21. We have already talked about the area initiatives
and Sure Start and the nurseries initiative and things of that
kind and they are generally wonderful, but the overwhelming majority
of children in poverty, including lone parents, do not live in
those areas of deprivation. What is the strategy for making sure
that we reach those people in poverty and out of work who are
not in the 20 per cent most deprived areas?
(Mr Smith) Because we operate a national service and
whilst some of the area based initiatives that are concentrating
on localities where there are particular concentrations of deprivation
will not be eligible for those, there are the other national programmes
which people are eligible for and we expect Jobcentre Plus to
be offering a service to everybodyand we have just been
talking about childcarejust as our Early Years unit will
be gathering information and monitoring progress in every community
in the country.
22. The problem, to take the childcare example,
is that the actual local authority provision of childcare outside
the statutory places for three- to four-year olds is declining,
so what you have got is very positive measures in the most deprived
areas but in other areas we are going backwards in some respects
(not in all respects), to take the example of the provision of
affordable childcare.
(Mr Smith) Just going back to what I was saying about
childcare partnership managers, I would expect their coverage
to include the whole of the country.
Mrs Humble
23. I have to say in my dealings with lone parents,
certainly in my constituency, there is not a shortage of affordable
childcare for young children.
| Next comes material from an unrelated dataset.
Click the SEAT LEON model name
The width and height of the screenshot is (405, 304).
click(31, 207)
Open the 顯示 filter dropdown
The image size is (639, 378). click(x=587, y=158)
The real difficulty is for the older
group of children, the seven to 13 or 14-year olds. There are
many lone parents who delay going back to work until their children
reach that age so they are cushioned when they first start their
infant classes, and then they find that they cannot take full
time employment or even part-time employment spread throughout
the whole year because they cannot cope during the long school
holidays. Can I urge you to look at that age range of children
when you are having your dealings with the Department for Education
and Skills because it is parents with children of that age who
often find real barriers to work because there is nobody to look
after their children?
(Mr Smith) I will certainly take the point on board.
Miss Begg
24. I was very pleased that the rules on therapeutic
earnings were changed. The old rules were very rigid, particularly
for people with physical disabilities and a chronic condition
where their doctor had to say that the work was therapeutic. It
might be therapeutic psychologically but that was not why they
were getting incapacity benefit. With that caveat, it was a very
welcome change. However, the rules that have come in are only
allowing permitted work for 26 weeks rather than indefinitely
as it was under the old therapeutic earnings rule. That 26 weeks
must have been up last week because it was introduced in April
2002. I am just wondering what is it that your decision makers
are going to require as proof that they can extend their permitted
work for the next 26 weeks that would allow anyone who is on the
therapeutic earnings work to keep the higher level of earnings?
(Mr Smith) I am grateful for your welcome for the
reform. There are three groups we can talk about here. Universally,
for earnings of no more than £20 a week, people have got
the right to do that anyway. On the group that you are referring
to, for those working less than 16 hours a week on average, with
earnings no more than £67.50, they can not only work for
that first 26-week period which you described but that period
can be extended for a further 26 weeks if a person is working
with a job broker, personal adviser or disability employment adviser
who agrees that it will help them move towards work of 16 hours
or more a week. That option will be open for a number of people.
We did also, in response to concerns that were raised by disability
organisations during the consultation on the change in the rules,
widen the opportunities to maintain the position of people with
special needs who were supported in work by professional health
or care workers and they are not subject to the time limits to
which you refer, so therefore that is that third group.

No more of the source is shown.